Alonso Berruguete, El sacrificio de Isaac. Madera policromada, 1526

Julián González Gómez

 

Sacrificio_de_Isaac-1_(Alonso_Berruguete)Uno de los más importantes artistas de la pintura, escultura e imaginería castellanas durante el renacimiento, Alonso era además hijo de Pedro Berruguete, el pintor que introdujo en Castilla los principios del nuevo arte italiano, llamado después renacimiento. Este conjunto proviene del altar de San Benito y tenía un compañero: la talla de San Cristóbal. Alonso Berruguete impulsó la escuela vallisoletana con obras de gran calidad pero, a pesar de su formación italiana, antepuso la fuerte expresión a las maneras suaves del manierismo, el color de la policromía al blanco del mármol y muestra además una innegable influencia de la escultura del gótico, todavía presente en esa Castilla de principios del siglo XVI.

Era esa Castilla un reino en plena expansión después de la unión de las dos coronas; con sus ojos puestos en las nuevas tierras americanas y una incipiente incorporación al convulso mundo centroeuropeo y sus guerras de religión, pasaba por un período de profundos cambios. La nueva era trajo a Castilla las primeras riquezas que producían las indias, la terrible y sangrienta revuelta de los comuneros, las reformas del Cardenal Cisneros y un joven rey que creció en tierras extrañas y ni siquiera sabía hablar el castellano cuando tomó posesión del trono con el nombre de Carlos I. Su madre, a quien había correspondido el trono, fue depuesta después de una conspiración urdida por los señores feudales y declararla loca. Juana vivió el resto de sus días encerrada en una torre, cuyos muros guardaban sus pensamientos y su morbosa obsesión por la muerte prematura de su marido, separada de sus hijos y entregada a la melancolía. Valladolid era por entonces ciudad principal de Castilla, sede temporal de la corte al ser la elegida para este propósito por el nuevo monarca. Poseía una famosa universidad, Real Audiencia, Casa de Moneda y una notable iglesia que sería elevada al rango catedralicio a finales de ese siglo.

Nuestro artista nació en Paredes de Nava, Palencia en 1490, hijo de un padre ya famoso como pintor con quien estudió los principios del arte. Al igual que su padre lo hiciera antes, marchó a Italia alrededor de 1512 para perfeccionar su técnica y para aprender el arte toscano, entonces en primera línea. En Florencia se unió al grupo de artistas que frecuentaban a Andrea del Sarto y pudo así conocer de primera mano las obras de Leonardo y Miguel Ángel, quienes ejercieron una fuerte influencia en él.
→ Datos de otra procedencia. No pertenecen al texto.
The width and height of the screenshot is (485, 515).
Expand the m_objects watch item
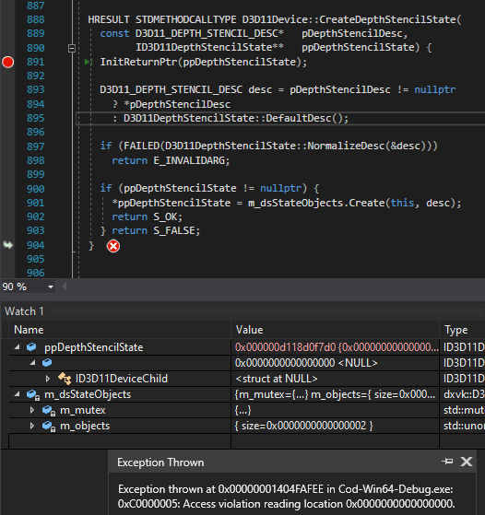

Así mismo, en Roma trabajó bajo las órdenes de Bramante y pudo estudiar los vestigios de la antigua civilización romana, los cuales eran venerados en esa época por los artistas. Sin embargo, con quien más se identificó fue con Donatello, el escultor del Quatroccento italiano, cuyas obras pudo conocer. La influencia de Donatello se puede apreciar en las líneas ondulantes de sus figuras, que emergen de varios puntos y se expanden en todas las direcciones, en una suerte de acumulación simultánea de trazos reguladores que establecen los parámetros de la composición. A su regreso a España, se estableció por un tiempo en Zaragoza y Huesca, para fijar después su residencia en Valladolid. Fue aquí donde realizó el retablo de San Benito, considerado uno de sus principales trabajos y paradigma del arte del retablo castellano del renacimiento, dejando una importante escuela de escultura en esa ciudad. Sin embargo, su obra maestra es la sillería del coro de la catedral de Toledo, que realizó en la última etapa de su vida.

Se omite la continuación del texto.